Postby ursaminortaur » October 28th, 2021, 12:27 pm

Mike4 wrote:
XFool wrote:Though how do they know they are missing, if they don't interact with matter at all?


Maybe the maths predicts them.

More pertinently, how would we detect them if they don't interact?


They aren't part of the standard model but adding them as a theoretical extension to the standard model would help solve the mystery as to why neutrinos have mass (which according to the standard model they shouldn't have) and why neutrinos spontaneously switch between the three known types of neutrino (and if it exists also switch between them and sterile neutrinos). The switching behaviour is why we know that neutrinos must have a small mass since it could not occur with massless particles since they would travel at the speed of light and thus not experience time as they travel.

They would interact gravitationally (which makes them one candidate for dark matter). They would also be detectable indirectly by their theoretical effects on other interactions.

https://www.newscientist.com/article/2294958-physicists-fail-to-find-mysterious-sterile-neutrino-particles/

Sterile neutrinos get their name because, unlike the other three types, they would only interact via gravity and not the other fundamental forces. Many theoretical physicists found the idea of a sterile neutrino promising because it had the potential to explain several anomalies found in particle physics experiments, as well as being relevant to the mystery of dark matter. But because neutrinos are so small and interact so weakly with other matter, we can only observe them indirectly, via the products of collisions with other particles.

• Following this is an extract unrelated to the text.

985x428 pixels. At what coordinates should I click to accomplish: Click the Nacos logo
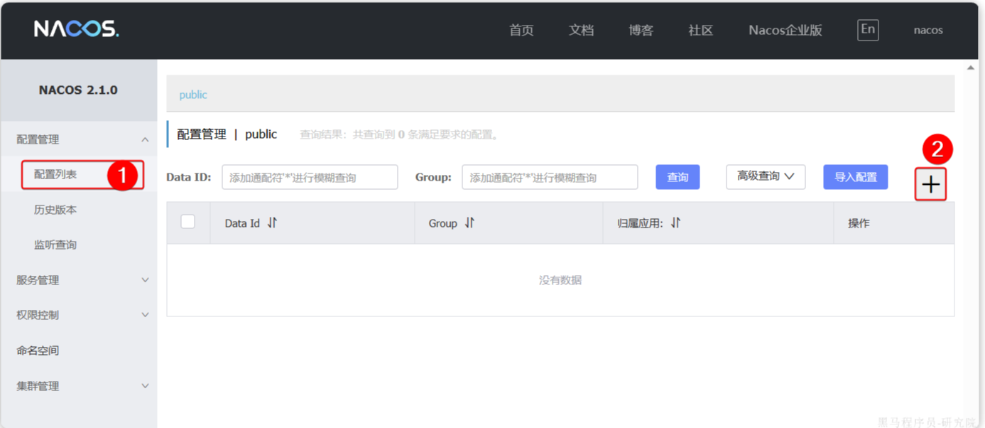click(x=77, y=29)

In the 1990s and early 2000s, two neutrino experiments found more of these products than expected. However, neither of them was able to tell the difference between electrons and photons in its results – and sterile neutrinos would only produce extra electrons, not photons. A newer experiment called MicroBooNE at the Fermi National Accelerator Laboratory in Illinois can tell the difference, but its first three years of data show no extra neutrino products at all.

“I would have really expected to see an excess in either the photons or the electrons and we haven’t seen one in either, which opens up more questions,” says MicroBooNE spokesperson Justin Evans at the University of Manchester in the UK. We still have no way to explain the earlier results, so they might point to more exotic physical processes that haven’t yet been considered, he says.

So is the hunt for the sterile neutrino over? “We definitely are not seeing any evidence for a sterile neutrino,” says Evans. “As to whether it is completely dead, I think that depends who you ask, but you’ve certainly got to get a lot more inventive to get a sterile neutrino into your particle physics models now.”